-- PASSAGE SHOWN follows --

Necrobia ruficollis, the ham beetle, red-shouldered ham beetle, or red-necked bacon beetle, is a mostly carnivorous beetle in the family Cleridae with a cosmopolitan distribution.

==Description==
Necrobia ruficollis is 4.0–6.5 mm long, and is mostly a metallic black or dark blue colour. Its thorax and legs and the bases of the elytra are reddish brown.

==Ecology==
It feeds on dead animals, including dried and smoked meats and animal skins, as well as on cheese. It is frequently found in cadavers in the later stages of decomposition, and is thus useful in forensic entomology.

==Latreille==
French zoologist Pierre André Latreille was imprisoned in 1793 in Bordeaux and faced deportation to the penal colony of Cayenne, after failing to swear allegiance to the state following the Civil Constitution of the Clergy. When the prison's doctor inspected the prisoners, he was surprised to find Latreille scrutinising a beetle on the dungeon floor. When Latreille explained that it was a rare insect, having identified it as Necrobia ruficollis, the physician was impressed and sent the insect to a 15-year-old local naturalist, Jean Baptiste Bory de Saint-Vincent. Bory de St.-Vincent knew Latreille's work, and managed to obtain the release of Latreille and one of his cellmates. All the other inmates were dead within one month.

-- PASSAGE SHOWN concluded --
-- DATASET EXCERPTS follows --

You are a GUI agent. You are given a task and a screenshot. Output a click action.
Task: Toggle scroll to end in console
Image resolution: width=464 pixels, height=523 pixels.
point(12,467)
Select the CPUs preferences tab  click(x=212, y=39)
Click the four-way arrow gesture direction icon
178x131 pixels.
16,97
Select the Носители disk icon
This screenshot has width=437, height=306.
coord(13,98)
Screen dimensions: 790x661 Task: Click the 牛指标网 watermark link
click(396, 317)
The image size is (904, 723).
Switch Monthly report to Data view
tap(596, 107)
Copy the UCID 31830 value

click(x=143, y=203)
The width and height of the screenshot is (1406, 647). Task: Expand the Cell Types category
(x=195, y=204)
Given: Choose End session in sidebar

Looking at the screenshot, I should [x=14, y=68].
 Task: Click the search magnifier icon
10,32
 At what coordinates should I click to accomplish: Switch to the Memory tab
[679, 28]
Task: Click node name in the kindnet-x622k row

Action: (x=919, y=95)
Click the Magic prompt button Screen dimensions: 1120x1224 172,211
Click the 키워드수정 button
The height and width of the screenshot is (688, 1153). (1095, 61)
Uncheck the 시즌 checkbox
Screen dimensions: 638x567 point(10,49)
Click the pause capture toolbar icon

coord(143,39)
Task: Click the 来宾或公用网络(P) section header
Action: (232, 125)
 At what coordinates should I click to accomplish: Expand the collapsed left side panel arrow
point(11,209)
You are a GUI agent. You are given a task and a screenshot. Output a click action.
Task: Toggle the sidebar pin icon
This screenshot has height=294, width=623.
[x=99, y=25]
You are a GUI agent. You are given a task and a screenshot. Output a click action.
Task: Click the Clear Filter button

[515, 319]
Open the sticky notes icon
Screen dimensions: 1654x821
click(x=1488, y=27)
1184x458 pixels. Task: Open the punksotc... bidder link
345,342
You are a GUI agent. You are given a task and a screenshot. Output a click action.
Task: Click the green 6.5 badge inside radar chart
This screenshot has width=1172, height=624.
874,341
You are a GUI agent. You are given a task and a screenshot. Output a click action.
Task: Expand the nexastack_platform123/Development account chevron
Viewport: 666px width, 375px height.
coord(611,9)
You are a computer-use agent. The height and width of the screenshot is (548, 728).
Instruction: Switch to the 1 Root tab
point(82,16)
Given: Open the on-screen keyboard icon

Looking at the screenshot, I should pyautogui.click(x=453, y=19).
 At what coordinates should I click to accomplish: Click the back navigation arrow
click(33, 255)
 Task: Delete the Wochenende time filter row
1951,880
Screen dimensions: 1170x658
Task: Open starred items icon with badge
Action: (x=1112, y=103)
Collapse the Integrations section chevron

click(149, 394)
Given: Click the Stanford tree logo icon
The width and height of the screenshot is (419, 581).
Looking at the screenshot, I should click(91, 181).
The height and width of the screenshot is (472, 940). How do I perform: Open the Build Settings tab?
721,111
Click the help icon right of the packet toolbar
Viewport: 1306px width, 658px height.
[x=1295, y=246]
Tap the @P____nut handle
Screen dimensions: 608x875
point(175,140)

-- DATASET EXCERPTS concluded --

TASK DIRECTIONS:
Update the ham beetle passage between "Necrobia ruficollis, the ham" and "a cosmopolitan distribution.", inclusive, so that "worldwide" replaces "cosmopolitan". The records are separate from the ham beetle passage.

TASK RESPONSE:
Necrobia ruficollis, the ham beetle, red-shouldered ham beetle, or red-necked bacon beetle, is a mostly carnivorous beetle in the family Cleridae with a worldwide distribution.